Einspruch gegen die Inhaftierung von Zeydan Karalar
Gegen die Inhaftierung des Bürgermeisters der Stadtverwaltung Adana, Zeydan Karalar, wurde Einspruch erhoben. In der Einspruchsschrift wird darauf hingewiesen, dass die Anschuldigungen keine konkreten Beweise enthalten und Widersprüche in den Zeugenaussagen bestehen.
12punto
Der Bürgermeister der Stadtverwaltung Adana, Zeydan Karalar, war im Rahmen von Operationen gegen CHP-geführte Kommunen inhaftiert worden. Die Anwälte von Karalar erklärten in einem beim 8. Friedensstrafgericht Istanbul eingereichten Schriftsatz, dass die Vorwürfe, auf denen der Haftbefehl beruht, nicht durch konkrete Beweise gestützt seien. In dem Dokument wurden die Inkonsistenzen in der Aussage von Baki Nugay, der Karalar beschuldigt, hervorgehoben und erklärt, dass diese Anschuldigungen lediglich aus abstrakten Verleumdungen bestünden.

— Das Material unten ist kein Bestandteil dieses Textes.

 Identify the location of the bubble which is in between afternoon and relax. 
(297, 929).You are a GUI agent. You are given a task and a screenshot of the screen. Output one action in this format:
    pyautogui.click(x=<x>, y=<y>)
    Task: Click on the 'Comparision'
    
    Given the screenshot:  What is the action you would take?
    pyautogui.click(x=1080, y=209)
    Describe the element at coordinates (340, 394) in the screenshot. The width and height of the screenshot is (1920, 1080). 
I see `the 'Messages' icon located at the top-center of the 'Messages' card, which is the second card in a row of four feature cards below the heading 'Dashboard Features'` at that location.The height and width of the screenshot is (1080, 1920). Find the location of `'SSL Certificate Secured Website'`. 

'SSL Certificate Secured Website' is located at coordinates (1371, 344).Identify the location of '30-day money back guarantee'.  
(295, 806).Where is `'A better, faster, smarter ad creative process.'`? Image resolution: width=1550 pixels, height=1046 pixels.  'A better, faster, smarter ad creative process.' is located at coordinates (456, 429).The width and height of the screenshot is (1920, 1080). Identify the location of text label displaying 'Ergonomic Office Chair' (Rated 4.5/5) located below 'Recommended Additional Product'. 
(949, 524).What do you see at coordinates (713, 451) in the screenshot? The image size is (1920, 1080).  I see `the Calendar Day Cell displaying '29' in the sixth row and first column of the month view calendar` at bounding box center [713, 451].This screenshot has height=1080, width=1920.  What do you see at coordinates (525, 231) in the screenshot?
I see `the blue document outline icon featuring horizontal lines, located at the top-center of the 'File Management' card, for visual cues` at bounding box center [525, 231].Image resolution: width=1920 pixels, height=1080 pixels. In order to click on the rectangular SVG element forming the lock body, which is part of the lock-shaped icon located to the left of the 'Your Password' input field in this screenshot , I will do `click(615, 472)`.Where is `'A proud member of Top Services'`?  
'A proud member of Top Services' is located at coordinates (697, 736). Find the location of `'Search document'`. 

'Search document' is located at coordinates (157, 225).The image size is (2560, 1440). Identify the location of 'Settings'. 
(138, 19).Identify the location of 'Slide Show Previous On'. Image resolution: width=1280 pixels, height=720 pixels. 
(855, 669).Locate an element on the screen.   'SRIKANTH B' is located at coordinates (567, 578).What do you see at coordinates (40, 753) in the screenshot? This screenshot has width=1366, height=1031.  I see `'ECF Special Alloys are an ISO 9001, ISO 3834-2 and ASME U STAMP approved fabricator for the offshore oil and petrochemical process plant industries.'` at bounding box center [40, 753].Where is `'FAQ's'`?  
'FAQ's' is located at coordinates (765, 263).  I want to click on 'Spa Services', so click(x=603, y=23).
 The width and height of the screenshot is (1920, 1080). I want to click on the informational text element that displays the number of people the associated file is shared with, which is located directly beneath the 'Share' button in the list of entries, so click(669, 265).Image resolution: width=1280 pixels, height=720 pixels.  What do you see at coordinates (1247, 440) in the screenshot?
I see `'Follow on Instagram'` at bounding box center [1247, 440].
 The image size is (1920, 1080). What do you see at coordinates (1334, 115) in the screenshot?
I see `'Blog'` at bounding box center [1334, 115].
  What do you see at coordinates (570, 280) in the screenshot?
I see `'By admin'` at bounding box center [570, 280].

BETONUNG DER HALTLOSIGKEIT DER VORWÜRFE
In der Einspruchsschrift wurde darauf hingewiesen, dass keinerlei materielle Beweise für ein Treffen zwischen Baki Nugay und Karalar vorgelegt wurden. Es wurde dargelegt, dass Nugay in seiner Aussage keine konkreten Informationen zur Stützung seiner Vorwürfe bezüglich der Stadtverwaltung Seyhan geliefert habe und dass auch andere Zeugen ein solches Treffen nicht bestätigt hätten. Zudem wurde argumentiert, dass Karalar Baki Nugay lediglich als Bauunternehmer kenne und das behauptete Treffen nie stattgefunden habe.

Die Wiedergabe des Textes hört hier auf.